** START OF Data provided **

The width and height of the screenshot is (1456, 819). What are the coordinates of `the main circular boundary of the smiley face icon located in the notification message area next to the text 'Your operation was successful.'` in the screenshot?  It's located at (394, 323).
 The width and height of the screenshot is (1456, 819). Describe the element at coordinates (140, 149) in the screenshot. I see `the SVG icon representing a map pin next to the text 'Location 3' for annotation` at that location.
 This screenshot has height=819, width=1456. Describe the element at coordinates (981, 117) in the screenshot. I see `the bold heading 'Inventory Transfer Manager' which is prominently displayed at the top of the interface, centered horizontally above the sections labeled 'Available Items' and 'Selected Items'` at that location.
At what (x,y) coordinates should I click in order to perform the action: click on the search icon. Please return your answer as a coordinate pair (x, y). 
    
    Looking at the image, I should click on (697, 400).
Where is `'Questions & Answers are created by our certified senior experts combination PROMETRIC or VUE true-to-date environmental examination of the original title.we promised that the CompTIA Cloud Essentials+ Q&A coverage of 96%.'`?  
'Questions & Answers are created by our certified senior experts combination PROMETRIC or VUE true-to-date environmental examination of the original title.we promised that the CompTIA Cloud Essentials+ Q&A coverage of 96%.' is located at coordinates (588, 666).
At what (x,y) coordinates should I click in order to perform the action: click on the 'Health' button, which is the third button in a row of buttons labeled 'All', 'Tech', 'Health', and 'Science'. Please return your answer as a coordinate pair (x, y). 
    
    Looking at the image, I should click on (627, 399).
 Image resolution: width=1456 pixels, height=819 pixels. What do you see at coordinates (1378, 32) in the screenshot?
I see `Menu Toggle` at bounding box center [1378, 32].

** END OF Data provided **

• **Instruction**
Can you write out all of the lines above again, word for word and in the same order?

• **Correct answer**
The width and height of the screenshot is (1456, 819). What are the coordinates of `the main circular boundary of the smiley face icon located in the notification message area next to the text 'Your operation was successful.'` in the screenshot?  It's located at (394, 323).
 The width and height of the screenshot is (1456, 819). Describe the element at coordinates (140, 149) in the screenshot. I see `the SVG icon representing a map pin next to the text 'Location 3' for annotation` at that location.
 This screenshot has height=819, width=1456. Describe the element at coordinates (981, 117) in the screenshot. I see `the bold heading 'Inventory Transfer Manager' which is prominently displayed at the top of the interface, centered horizontally above the sections labeled 'Available Items' and 'Selected Items'` at that location.
At what (x,y) coordinates should I click in order to perform the action: click on the search icon. Please return your answer as a coordinate pair (x, y). 
    
    Looking at the image, I should click on (697, 400).
Where is `'Questions & Answers are created by our certified senior experts combination PROMETRIC or VUE true-to-date environmental examination of the original title.we promised that the CompTIA Cloud Essentials+ Q&A coverage of 96%.'`?  
'Questions & Answers are created by our certified senior experts combination PROMETRIC or VUE true-to-date environmental examination of the original title.we promised that the CompTIA Cloud Essentials+ Q&A coverage of 96%.' is located at coordinates (588, 666).
At what (x,y) coordinates should I click in order to perform the action: click on the 'Health' button, which is the third button in a row of buttons labeled 'All', 'Tech', 'Health', and 'Science'. Please return your answer as a coordinate pair (x, y). 
    
    Looking at the image, I should click on (627, 399).
 Image resolution: width=1456 pixels, height=819 pixels. What do you see at coordinates (1378, 32) in the screenshot?
I see `Menu Toggle` at bounding box center [1378, 32].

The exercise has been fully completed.